Immune checkpoint inhibitor therapy after tumor-infiltrating lymphocytes in unresectable melanoma
James William Smithy, Allison Betof, Sebastian Klobuch, Troels Holz Borch, Hannah L Kalvin, Nitzan Hasson, Shirly Grynberg, Rodabe Amaria, Juliane A Czapla, Megan D Schollenberger, Andrew J S Furness, Jessica C Hassel, Martin Wermke, Sidsel Pedersen, Inge Marie Svane, Antonio Ocejo, Elizabeth Buchbinder, Douglas B Johnson, Michael Postow, Cristy Los, Jose Lutzky, Evan J Lipson, Ryan J Sullivan, Harriet M Kluger, Katherine S Panageas, Marco Donia, John B A G Haanen, Alexander Noor ShoushtariPurpose
Treatment strategies for patients with advanced melanoma resistant to adoptive cell therapy with tumor-infiltrating lymphocytes (TILs) remain undefined.

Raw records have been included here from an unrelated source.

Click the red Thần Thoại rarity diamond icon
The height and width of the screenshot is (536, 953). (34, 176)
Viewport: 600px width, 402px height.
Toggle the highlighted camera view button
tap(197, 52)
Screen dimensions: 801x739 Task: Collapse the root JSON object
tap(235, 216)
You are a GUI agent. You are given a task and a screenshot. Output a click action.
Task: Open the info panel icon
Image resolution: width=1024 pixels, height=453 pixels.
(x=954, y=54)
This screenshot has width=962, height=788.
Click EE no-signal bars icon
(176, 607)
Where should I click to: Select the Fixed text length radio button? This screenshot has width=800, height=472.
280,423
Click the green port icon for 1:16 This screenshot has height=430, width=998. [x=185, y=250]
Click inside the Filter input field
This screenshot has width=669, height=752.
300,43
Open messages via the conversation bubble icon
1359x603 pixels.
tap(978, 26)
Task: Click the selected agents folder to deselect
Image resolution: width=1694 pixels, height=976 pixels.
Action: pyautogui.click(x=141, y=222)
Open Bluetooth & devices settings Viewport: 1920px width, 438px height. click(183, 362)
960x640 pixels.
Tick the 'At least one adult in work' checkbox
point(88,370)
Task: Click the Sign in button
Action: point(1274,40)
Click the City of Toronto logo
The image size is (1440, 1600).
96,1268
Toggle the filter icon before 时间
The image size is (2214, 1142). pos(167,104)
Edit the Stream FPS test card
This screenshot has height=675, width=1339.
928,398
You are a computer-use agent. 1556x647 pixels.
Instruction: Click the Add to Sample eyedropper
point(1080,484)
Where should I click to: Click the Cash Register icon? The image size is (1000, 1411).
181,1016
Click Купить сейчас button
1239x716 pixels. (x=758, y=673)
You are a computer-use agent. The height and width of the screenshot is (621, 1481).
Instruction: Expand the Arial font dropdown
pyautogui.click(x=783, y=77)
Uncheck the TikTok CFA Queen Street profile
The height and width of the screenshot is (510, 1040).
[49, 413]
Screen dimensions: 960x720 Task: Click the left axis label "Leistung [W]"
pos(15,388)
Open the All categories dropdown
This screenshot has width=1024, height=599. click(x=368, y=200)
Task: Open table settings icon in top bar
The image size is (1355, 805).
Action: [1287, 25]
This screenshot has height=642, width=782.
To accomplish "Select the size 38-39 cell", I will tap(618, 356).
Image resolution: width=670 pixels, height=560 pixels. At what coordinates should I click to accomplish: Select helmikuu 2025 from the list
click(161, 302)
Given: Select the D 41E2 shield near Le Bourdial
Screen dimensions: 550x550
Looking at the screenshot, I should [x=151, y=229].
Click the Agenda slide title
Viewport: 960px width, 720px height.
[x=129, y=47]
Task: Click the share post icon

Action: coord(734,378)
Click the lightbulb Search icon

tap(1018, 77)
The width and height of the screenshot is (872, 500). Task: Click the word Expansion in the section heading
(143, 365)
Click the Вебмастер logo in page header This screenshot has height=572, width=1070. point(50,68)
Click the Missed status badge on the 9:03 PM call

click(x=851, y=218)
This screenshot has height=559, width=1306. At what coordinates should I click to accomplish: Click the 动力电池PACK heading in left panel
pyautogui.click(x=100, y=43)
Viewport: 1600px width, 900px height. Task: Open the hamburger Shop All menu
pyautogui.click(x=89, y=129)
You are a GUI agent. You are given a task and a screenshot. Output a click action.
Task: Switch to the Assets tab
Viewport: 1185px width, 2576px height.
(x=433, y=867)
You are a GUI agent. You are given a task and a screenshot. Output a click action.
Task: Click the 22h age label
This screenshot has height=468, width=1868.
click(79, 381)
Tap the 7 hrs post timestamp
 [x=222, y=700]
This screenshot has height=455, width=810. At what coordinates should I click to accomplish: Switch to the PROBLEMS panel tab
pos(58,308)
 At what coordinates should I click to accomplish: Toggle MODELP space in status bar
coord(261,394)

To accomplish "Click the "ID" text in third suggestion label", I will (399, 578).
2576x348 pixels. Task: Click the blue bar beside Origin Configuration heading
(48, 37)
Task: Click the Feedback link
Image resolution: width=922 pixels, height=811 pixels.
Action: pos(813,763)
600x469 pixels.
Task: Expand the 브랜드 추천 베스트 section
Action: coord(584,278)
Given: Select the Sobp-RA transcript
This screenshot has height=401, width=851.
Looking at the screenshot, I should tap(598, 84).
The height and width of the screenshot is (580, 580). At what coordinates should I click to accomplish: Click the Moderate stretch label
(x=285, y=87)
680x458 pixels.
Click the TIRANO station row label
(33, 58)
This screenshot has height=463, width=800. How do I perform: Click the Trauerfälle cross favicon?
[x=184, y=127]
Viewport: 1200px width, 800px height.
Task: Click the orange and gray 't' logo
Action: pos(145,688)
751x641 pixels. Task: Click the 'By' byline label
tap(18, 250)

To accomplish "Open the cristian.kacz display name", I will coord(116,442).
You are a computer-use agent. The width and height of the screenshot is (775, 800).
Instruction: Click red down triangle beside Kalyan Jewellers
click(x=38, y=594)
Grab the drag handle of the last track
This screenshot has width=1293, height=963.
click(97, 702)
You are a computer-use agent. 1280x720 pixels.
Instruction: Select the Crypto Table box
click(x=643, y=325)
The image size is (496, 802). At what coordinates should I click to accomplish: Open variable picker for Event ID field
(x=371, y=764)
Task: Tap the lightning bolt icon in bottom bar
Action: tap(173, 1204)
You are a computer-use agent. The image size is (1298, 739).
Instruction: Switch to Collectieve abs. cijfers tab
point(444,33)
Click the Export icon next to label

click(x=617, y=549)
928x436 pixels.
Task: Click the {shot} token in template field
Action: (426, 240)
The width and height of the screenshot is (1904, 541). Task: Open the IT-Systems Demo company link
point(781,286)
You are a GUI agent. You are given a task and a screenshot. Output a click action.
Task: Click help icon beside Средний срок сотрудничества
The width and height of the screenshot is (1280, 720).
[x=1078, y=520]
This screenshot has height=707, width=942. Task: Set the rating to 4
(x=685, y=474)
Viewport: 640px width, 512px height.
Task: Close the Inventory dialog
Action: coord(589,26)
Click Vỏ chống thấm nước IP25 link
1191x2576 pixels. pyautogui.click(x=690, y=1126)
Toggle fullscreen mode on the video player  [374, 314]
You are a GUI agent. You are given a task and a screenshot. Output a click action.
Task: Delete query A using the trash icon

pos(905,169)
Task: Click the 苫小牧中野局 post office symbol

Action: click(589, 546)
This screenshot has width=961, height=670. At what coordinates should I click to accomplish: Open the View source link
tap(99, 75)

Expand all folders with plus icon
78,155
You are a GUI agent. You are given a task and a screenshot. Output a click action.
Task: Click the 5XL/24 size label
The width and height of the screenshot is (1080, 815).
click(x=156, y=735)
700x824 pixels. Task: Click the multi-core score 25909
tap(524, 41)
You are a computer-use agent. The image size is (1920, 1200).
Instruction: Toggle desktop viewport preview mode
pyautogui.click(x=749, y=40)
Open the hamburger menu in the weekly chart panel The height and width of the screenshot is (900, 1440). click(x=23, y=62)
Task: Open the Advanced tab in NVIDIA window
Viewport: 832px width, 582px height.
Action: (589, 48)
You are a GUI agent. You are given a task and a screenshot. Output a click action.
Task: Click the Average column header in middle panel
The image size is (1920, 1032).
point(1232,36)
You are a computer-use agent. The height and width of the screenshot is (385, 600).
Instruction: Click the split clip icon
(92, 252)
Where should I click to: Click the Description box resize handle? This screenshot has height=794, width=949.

The efficacy of immune checkpoint inhibitors (ICIs) after TIL has not been previously described.
Patients and methods
Patients with unresectable melanoma who received ICI therapy both before and after TIL treatment were retrospectively identified at 14 international centers. Safety was evaluated among all patients that received one dose of ICI therapy after TIL. Objective response rates (ORR) were determined based on investigator-assessed Response Evaluation Criteria in Solid Tumors (RECIST) V.1.1 responses based on radiology reports. Kaplan-Meier methodology was used to estimate overall survival (OS) and melanoma-specific survival.
Results
Among 133 patients assessed for response to ICI therapy after progression on TIL therapy, the ORR was 11% (n=14; 95% CI 5.9% to 17%), including 3 complete responses (2.3%) and 11 partial responses (8.3%). Among patients treated with a programmed death-1 inhibitor prior to TIL (n=121), the ORR was 8.3% (95% CI 4.0% to 15%). At a median follow-up among survivors of 21 months, median OS from post-TIL ICI was 8.8 months (95% CI 6.5 to 12 months). Among 14 patients with response to post-TIL ICI, 13 received an ICI they had not previously received. In the safety cohort (n=138), post-TIL ICI therapy-related toxicity occurred in 31 patients(22%), among which 7 patients (5.1%) experienced recurrence of an adverse event experienced with prior ICI treatment.
Conclusion
Efficacy with ICI after TIL was limited, with no evidence of synergistic toxicity. As TIL therapy becomes more widely available, these data highlight the need for novel therapies in this setting and support the inclusion of this population in future clinical trials.